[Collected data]
────────────────

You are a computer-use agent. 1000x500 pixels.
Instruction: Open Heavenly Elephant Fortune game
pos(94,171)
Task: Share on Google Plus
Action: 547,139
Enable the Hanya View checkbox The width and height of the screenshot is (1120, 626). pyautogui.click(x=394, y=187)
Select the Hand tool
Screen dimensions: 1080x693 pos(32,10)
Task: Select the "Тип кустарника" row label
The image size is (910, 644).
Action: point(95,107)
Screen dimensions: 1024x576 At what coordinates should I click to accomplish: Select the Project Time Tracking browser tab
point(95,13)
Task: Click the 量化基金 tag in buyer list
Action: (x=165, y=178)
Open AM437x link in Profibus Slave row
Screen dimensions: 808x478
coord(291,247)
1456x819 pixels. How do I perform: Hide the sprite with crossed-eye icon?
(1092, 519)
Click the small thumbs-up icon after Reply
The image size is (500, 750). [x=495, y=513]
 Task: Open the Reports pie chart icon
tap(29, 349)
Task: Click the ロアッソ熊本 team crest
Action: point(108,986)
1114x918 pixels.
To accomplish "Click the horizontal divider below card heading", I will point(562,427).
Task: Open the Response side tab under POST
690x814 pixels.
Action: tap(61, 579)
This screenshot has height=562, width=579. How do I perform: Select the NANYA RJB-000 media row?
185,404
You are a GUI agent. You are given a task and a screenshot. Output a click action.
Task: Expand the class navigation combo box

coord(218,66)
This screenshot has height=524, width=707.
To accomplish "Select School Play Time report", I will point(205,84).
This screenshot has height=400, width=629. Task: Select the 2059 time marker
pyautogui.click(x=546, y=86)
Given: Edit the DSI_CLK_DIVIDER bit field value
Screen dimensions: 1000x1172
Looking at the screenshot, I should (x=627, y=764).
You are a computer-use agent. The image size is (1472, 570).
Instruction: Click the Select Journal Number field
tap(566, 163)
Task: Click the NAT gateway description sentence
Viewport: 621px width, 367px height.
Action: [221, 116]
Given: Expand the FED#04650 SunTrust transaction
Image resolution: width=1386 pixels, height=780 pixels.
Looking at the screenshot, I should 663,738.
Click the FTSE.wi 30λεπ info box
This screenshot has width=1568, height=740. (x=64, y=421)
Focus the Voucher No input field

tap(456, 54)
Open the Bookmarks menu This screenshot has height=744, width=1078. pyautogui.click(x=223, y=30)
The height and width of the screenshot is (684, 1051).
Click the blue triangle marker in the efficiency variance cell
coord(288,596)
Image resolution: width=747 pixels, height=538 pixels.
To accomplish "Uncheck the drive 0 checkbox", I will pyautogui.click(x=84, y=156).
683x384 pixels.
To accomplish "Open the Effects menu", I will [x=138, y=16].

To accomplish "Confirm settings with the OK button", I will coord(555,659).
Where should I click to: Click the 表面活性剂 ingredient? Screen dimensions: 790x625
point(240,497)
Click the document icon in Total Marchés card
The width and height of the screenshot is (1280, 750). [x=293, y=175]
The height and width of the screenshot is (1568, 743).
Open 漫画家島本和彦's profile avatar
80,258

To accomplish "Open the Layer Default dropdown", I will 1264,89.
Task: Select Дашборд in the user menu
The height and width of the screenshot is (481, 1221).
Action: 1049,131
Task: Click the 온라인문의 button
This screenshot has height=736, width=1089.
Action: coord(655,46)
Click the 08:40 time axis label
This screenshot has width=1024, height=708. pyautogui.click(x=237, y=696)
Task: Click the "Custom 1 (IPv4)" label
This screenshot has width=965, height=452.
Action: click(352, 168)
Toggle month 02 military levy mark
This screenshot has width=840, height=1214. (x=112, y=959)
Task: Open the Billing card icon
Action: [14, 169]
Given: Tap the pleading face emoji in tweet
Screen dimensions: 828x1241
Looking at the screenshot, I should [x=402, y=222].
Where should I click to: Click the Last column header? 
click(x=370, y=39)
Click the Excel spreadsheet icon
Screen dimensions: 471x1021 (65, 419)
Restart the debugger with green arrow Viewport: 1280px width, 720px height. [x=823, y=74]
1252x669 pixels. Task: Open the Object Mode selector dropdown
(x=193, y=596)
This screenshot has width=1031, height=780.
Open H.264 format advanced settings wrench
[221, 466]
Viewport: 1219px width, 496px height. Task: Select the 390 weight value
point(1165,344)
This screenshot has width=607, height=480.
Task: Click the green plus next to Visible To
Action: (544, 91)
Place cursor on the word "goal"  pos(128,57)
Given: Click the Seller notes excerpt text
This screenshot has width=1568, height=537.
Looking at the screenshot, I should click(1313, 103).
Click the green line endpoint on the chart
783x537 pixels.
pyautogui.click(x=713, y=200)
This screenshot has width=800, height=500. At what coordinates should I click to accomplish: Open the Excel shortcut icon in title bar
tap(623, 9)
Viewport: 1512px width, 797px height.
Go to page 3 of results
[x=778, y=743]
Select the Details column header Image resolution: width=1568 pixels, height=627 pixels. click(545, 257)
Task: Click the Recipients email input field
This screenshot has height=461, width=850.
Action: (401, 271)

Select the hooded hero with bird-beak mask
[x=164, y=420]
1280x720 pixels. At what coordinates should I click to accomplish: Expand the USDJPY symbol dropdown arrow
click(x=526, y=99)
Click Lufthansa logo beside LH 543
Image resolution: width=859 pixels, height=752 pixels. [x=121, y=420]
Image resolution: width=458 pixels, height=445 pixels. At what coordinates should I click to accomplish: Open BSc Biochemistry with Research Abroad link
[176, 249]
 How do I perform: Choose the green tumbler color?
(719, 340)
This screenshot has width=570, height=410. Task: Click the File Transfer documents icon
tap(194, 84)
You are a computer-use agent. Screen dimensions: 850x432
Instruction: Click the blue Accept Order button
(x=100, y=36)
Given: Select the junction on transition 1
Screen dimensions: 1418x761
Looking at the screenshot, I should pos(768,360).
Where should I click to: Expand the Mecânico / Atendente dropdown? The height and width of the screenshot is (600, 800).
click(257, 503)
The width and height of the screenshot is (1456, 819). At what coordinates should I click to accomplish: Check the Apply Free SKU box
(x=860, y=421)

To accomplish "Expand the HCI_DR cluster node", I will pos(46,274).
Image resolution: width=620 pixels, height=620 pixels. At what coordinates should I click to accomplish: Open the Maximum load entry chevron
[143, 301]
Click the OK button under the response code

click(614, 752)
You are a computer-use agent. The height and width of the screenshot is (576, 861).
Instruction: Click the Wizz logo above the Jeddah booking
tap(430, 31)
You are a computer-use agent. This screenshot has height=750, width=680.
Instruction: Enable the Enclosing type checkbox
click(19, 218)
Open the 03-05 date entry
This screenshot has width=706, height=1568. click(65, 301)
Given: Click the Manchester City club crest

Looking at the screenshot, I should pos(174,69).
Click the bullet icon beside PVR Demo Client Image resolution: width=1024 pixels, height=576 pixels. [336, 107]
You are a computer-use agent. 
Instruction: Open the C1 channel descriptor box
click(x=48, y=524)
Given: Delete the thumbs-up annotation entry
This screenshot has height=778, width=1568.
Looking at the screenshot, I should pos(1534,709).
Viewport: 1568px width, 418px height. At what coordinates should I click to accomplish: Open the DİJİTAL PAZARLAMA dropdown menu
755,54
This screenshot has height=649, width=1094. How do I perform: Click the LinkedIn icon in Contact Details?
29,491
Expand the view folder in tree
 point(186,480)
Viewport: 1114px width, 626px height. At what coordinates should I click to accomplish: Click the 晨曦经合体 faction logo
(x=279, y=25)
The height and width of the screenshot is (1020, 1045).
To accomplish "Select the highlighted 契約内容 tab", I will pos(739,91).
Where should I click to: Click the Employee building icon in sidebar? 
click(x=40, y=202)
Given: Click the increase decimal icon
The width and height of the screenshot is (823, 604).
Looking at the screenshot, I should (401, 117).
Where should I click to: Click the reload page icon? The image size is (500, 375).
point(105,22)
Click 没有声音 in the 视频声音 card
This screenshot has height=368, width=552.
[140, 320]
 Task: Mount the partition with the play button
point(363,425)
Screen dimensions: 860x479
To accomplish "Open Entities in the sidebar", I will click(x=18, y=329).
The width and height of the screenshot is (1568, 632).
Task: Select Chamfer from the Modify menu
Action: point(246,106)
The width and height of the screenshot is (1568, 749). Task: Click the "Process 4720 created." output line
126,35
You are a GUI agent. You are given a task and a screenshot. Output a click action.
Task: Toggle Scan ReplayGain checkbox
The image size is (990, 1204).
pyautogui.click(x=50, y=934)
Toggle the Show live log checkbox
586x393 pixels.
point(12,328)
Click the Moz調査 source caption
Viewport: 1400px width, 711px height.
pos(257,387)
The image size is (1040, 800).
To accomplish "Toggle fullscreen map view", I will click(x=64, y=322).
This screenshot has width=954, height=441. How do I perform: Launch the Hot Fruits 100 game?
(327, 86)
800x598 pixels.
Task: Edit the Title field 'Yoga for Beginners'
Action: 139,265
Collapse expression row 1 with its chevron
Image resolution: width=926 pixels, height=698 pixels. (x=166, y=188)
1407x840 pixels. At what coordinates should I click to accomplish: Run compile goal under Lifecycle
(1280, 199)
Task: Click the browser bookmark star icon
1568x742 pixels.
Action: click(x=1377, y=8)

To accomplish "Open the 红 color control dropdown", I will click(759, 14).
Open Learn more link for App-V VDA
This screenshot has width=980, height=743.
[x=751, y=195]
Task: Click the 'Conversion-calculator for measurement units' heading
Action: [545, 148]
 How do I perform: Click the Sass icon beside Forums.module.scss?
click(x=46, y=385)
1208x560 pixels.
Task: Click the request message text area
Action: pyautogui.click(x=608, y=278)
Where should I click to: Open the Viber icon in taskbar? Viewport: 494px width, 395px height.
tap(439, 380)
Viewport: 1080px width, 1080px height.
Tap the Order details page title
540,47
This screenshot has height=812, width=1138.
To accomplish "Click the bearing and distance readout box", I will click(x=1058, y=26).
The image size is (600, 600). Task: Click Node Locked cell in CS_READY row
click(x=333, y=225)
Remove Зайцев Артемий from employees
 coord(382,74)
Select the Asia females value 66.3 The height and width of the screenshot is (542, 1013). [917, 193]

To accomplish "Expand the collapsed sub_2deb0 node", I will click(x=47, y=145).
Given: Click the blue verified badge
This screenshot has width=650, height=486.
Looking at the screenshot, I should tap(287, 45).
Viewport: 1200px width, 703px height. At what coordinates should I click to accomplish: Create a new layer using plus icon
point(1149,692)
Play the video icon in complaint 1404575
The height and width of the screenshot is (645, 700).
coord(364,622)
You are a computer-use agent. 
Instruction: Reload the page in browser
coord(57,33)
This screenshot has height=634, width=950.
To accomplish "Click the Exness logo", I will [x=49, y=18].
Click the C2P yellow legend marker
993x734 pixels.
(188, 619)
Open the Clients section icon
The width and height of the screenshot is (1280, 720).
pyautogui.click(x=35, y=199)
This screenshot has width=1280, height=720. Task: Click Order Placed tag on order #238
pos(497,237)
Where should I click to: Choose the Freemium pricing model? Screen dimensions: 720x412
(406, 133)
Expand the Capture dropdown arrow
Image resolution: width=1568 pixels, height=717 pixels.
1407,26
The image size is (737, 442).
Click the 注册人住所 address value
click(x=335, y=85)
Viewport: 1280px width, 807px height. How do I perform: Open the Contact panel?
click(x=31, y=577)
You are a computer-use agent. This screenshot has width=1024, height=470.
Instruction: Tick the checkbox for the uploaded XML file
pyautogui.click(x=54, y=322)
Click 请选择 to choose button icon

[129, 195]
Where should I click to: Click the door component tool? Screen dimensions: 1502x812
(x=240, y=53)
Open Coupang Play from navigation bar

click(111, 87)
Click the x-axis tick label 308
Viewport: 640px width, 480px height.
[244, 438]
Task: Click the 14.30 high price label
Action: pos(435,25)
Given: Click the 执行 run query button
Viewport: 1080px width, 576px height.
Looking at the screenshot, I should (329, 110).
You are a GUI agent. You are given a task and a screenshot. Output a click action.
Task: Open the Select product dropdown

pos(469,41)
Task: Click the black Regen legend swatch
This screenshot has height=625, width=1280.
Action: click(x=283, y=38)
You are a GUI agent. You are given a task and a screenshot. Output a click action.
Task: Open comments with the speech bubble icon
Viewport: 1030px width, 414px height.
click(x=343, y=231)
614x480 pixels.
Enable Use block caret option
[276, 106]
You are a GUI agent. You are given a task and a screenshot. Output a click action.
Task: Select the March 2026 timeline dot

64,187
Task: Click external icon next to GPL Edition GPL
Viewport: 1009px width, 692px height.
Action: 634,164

────────────────

Task statement> Copy out the lines above exactly, beginning at the one that contains "Screen dimensions: 1000x1172" and ending at the one that contains "Open the Bookmarks".

Answer area>
Screen dimensions: 1000x1172
Looking at the screenshot, I should (x=627, y=764).
You are a computer-use agent. The image size is (1472, 570).
Instruction: Click the Select Journal Number field
tap(566, 163)
Task: Click the NAT gateway description sentence
Viewport: 621px width, 367px height.
Action: [221, 116]
Given: Expand the FED#04650 SunTrust transaction
Image resolution: width=1386 pixels, height=780 pixels.
Looking at the screenshot, I should 663,738.
Click the FTSE.wi 30λεπ info box
This screenshot has width=1568, height=740. (x=64, y=421)
Focus the Voucher No input field

tap(456, 54)
Open the Bookmarks menu This screenshot has height=744, width=1078. pyautogui.click(x=223, y=30)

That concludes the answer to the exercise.